Singer Merrill, Clair Scott
Institute for Social and Behavioral Research, Iowa State University, USA.
Med Anthropol Q. 2003 Dec;17(4):423-41. doi: 10.1525/maq.2003.17.4.423.
The world of public health has undergone dramatic changes since the emergence of AIDS in the early 1980s. The appearance and global spread in recent years of wave after wave of new and renewed infectious diseases and their entwinement with each other and with the social conditions and biopsychological consequences of disparity, discrimination, and structural violence has produced a new significant threat to public health internationally.

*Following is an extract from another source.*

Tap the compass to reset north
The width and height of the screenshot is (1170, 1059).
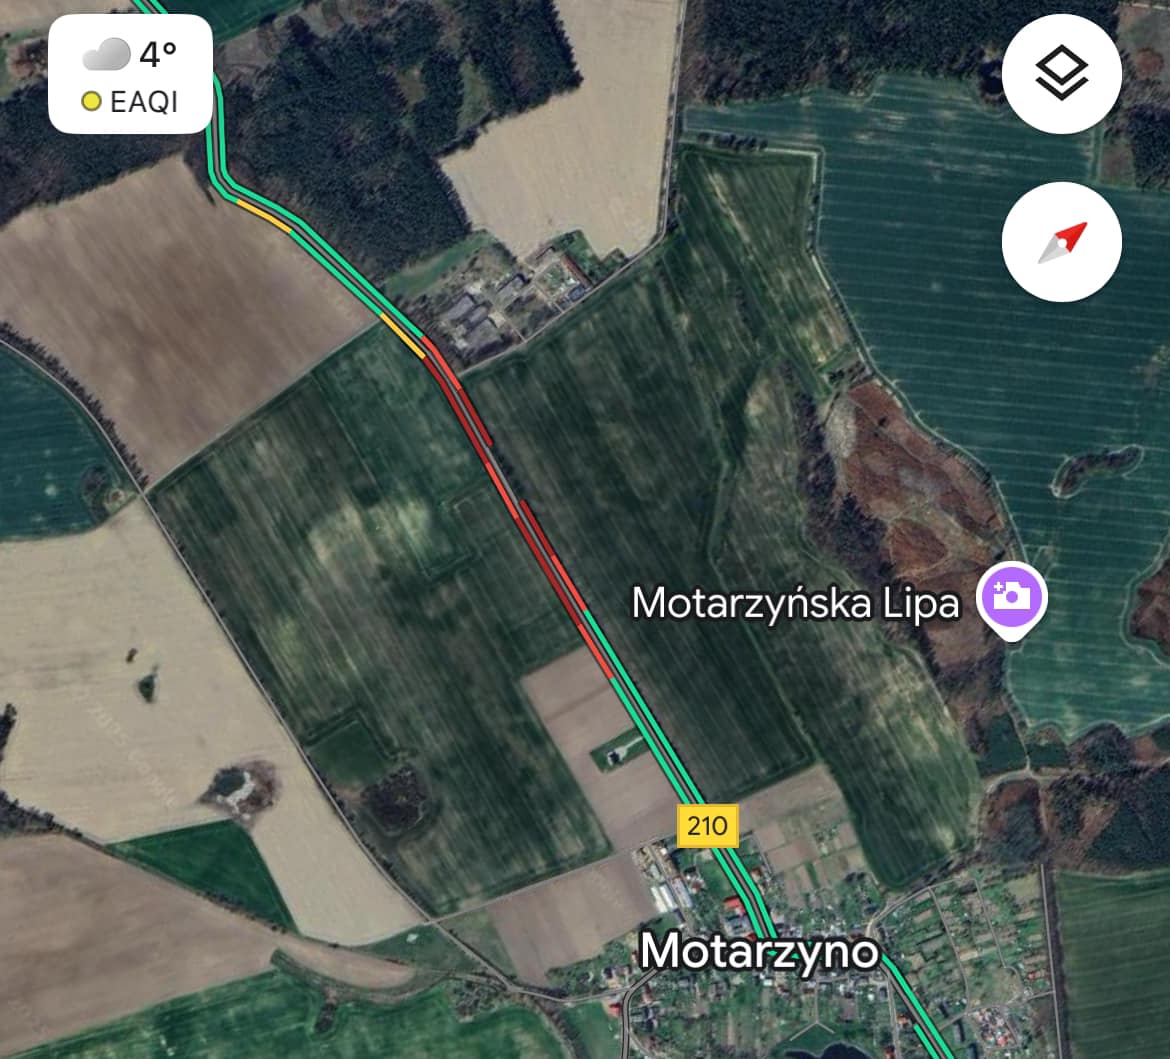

The term syndemic has been introduced recently by medical anthropologists to label the synergistic interaction of two or more coexistent diseases and resultant excess burden of disease. This article provides the fullest examination of this new concept to date, including a review of relevant new literature and recent research finds concerning coinfection and synergistic interaction of diseases and social conditions at the biological and population levels.
自20世纪80年代初艾滋病出现以来,公共卫生领域发生了巨大变化。近年来,一波又一波新的和复发的传染病不断出现并在全球传播,它们相互交织,与社会状况以及不平等、歧视和结构性暴力所带来的生物心理后果相互关联,对全球公共卫生构成了新的重大威胁。医学人类学家最近引入了“综合征”这一术语,用以指代两种或更多并存疾病的协同相互作用以及由此产生的额外疾病负担。本文对这一新概念进行了迄今为止最为全面的审视,包括对相关新文献的综述以及近期有关疾病共感染、疾病与社会状况在生物学和人群层面的协同相互作用的研究发现。